***** Working data *****
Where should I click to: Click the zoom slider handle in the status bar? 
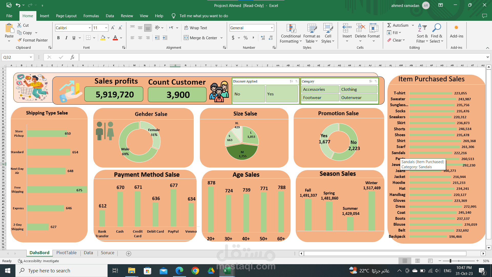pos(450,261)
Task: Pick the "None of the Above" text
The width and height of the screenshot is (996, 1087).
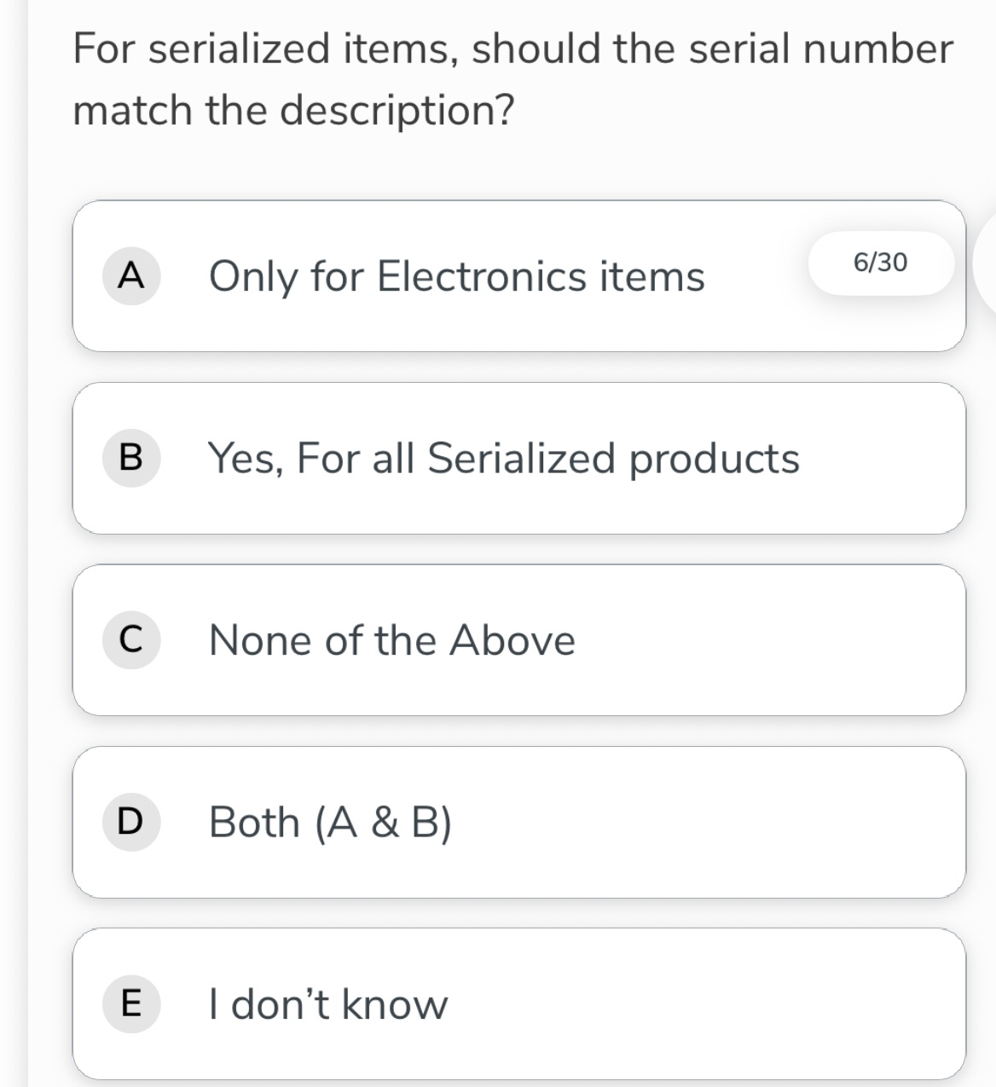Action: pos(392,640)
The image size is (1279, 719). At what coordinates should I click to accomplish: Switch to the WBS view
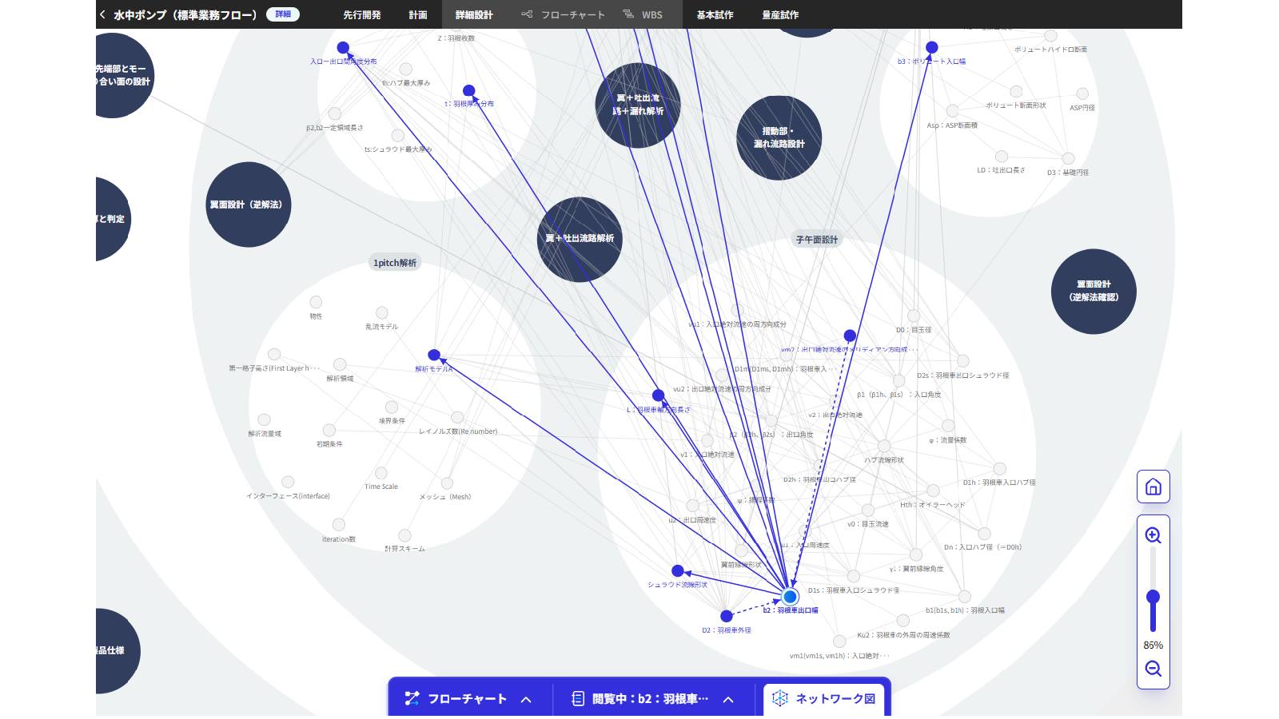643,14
*****
***** Working data *****
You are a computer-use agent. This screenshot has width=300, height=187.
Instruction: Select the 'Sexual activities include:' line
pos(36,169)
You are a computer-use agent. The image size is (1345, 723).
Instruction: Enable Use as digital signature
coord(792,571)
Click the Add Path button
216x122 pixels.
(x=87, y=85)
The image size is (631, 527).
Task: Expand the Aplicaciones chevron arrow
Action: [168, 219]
*****
***** Working data *****
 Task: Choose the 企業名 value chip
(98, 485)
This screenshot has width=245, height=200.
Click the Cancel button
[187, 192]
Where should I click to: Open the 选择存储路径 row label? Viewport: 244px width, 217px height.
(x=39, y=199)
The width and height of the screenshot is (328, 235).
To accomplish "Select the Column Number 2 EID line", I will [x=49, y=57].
*****
• [Short exercise]: Turn the records from the line containing "This screenshot has width=245, height=200." through the line containing "(x=39, y=199)" into a numbered list, skipping any blank lines.

• [Expected answer]:
1. This screenshot has width=245, height=200.
2. Click the Cancel button
3. [187, 192]
4. Where should I click to: Open the 选择存储路径 row label? Viewport: 244px width, 217px height.
5. (x=39, y=199)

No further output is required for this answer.